Levels of uric acid, xanthine, hypoxanthine, ascorbic acid (AA), dehydroascorbic acid (DHAA), glutathione (GSH), noradrenaline (NA), dopamine (DA), dihydroxyphenylacetic acid (DOPAC), homovanillic acid (HVA), 1-methyl-4-phenyl-1,2,3,6-tetrahydropyridine (MPTP) and 1-methyl-4-phenylpyridinium ion (MPP+) were determined in the striatum and/or in the brainstem of 3-month-old male Wistar rats, given Zyloprim ( Allopurinol ) (500 mg/kg day by gavage) for 3 days before a single MPTP 52 mg/kg dose i.p. Zyloprim ( Allopurinol ) alone decreased uric acid and hypoxanthine levels in the striatum and in the brainstem; moreover, Zyloprim ( Allopurinol ) increased AA oxidation and decreased striatal DA metabolites. Zyloprim ( Allopurinol ) affected neither regional MPTP and MPP+ levels nor the MPTP-induced inhibition of striatal DA oxidative metabolism. On the contrary, the MPTP-induced increase in uric acid levels and decrease in xanthine, hypoxanthine and NA levels were fully antagonised. Such findings demonstrate that the claimed MPP(+)-induced oxidative stress mediated by xanthine oxidase may be involved at least in the NA depletion; moreover, uric acid may have a physiological role as an active component of the neuronal antioxidant pool.

Intravenous Zyloprim ( Allopurinol ) decreases myocardial oxygen consumption and increases mechanical efficiency in dogs with pacing-induced heart failure.

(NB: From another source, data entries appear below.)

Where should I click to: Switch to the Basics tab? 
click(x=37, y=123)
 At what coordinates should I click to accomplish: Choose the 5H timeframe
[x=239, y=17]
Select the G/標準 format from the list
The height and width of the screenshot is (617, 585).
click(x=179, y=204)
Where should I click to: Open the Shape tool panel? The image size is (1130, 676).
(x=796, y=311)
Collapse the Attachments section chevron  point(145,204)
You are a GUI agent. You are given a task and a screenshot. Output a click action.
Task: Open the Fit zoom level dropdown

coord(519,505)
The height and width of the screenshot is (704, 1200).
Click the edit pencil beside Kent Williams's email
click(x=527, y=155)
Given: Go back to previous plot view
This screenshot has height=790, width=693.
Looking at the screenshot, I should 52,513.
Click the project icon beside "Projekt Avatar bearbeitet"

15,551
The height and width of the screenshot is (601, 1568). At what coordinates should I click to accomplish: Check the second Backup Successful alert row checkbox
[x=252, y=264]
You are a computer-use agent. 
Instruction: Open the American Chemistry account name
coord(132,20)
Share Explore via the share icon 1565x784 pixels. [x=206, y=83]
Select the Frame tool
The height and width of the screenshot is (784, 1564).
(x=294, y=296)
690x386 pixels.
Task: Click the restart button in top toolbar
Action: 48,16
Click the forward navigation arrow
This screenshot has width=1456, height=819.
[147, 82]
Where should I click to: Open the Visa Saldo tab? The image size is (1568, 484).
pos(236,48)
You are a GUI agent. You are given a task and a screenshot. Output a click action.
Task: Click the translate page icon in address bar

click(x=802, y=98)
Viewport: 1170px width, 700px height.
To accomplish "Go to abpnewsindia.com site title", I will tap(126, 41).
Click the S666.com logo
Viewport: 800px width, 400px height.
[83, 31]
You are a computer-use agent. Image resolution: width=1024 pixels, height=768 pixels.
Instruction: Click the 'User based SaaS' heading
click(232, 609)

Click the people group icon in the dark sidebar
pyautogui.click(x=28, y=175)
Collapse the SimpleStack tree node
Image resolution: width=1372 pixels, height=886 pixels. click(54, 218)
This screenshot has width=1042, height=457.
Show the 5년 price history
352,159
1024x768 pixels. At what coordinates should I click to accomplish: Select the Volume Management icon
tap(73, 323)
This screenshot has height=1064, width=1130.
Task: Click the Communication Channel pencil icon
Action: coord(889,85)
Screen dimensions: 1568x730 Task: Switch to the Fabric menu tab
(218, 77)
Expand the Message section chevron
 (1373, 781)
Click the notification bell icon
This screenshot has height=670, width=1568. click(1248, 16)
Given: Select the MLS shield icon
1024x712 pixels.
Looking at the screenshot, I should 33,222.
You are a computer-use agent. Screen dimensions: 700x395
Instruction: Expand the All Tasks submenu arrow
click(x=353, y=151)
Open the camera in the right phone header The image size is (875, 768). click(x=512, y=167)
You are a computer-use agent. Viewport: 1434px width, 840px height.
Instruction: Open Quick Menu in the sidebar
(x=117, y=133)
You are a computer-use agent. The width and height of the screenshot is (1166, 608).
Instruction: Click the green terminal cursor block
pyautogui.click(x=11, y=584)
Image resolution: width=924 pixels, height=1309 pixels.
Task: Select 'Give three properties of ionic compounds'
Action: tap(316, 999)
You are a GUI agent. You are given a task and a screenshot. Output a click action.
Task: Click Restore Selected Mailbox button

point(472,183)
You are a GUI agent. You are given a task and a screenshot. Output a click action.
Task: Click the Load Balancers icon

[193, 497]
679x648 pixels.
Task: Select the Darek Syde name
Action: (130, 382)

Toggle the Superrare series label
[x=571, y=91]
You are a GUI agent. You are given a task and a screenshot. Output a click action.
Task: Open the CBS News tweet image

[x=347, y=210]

Zyloprim ( Allopurinol ), an inhibitor of xanthine oxidase, increases myofilament calcium responsiveness and blunts calcium cycling in isolated cardiac muscle. We sought to extend these observations to conscious dogs with and without pacing-induced heart failure and tested the prediction that Zyloprim ( Allopurinol ) would have a positive inotropic effect without increasing energy expenditure, thereby increasing mechanical efficiency. In control dogs (n=10), Zyloprim ( Allopurinol ) (200 mg IV) caused a small positive inotropic effect; (dP/dt)(max) increased from 3103+/-162 to 3373+/-225 mm Hg/s (+8.3+/-3.2%; P=0.01), but preload-recruitable stroke work and ventricular elastance did not change. In heart failure (n=5), this effect was larger; (dP/dt)(max) rose from 1602+/-190 to 1988+/-251 mm Hg/s (+24.4+/-8.7%; P=0.03), preload-recruitable stroke work increased from 55.8+/-9.1 to 84. 9+/-12.2 mm Hg (+28.1+/-5.3%; P=0.02), and ventricular elastance rose from 6.0+/-1.6 to 10.5+/-2.2 mm Hg/mm (P=0.03). Zyloprim ( Allopurinol ) did not affect myocardial lusitropic properties either in control or heart failure dogs. In heart failure dogs, but not controls, Zyloprim ( Allopurinol ) decreased myocardial oxygen consumption (-49+/-4.6%; P=0. 002) and substantially increased mechanical efficiency (stroke work/myocardial oxygen consumption; +122+/-42%; P=0.04). Moreover, xanthine oxidase activity was approximately 4-fold increased in failing versus control dog hearts (387+/-125 versus 78+/-72 pmol/min. mg(-1); P=0.04) but was not detectable in plasma. These data indicate that Zyloprim ( Allopurinol ) possesses unique inotropic properties, increasing myocardial contractility while simultaneously reducing cardiac energy requirements. The resultant boost in myocardial contractile efficiency may prove beneficial in the treatment of congestive heart failure.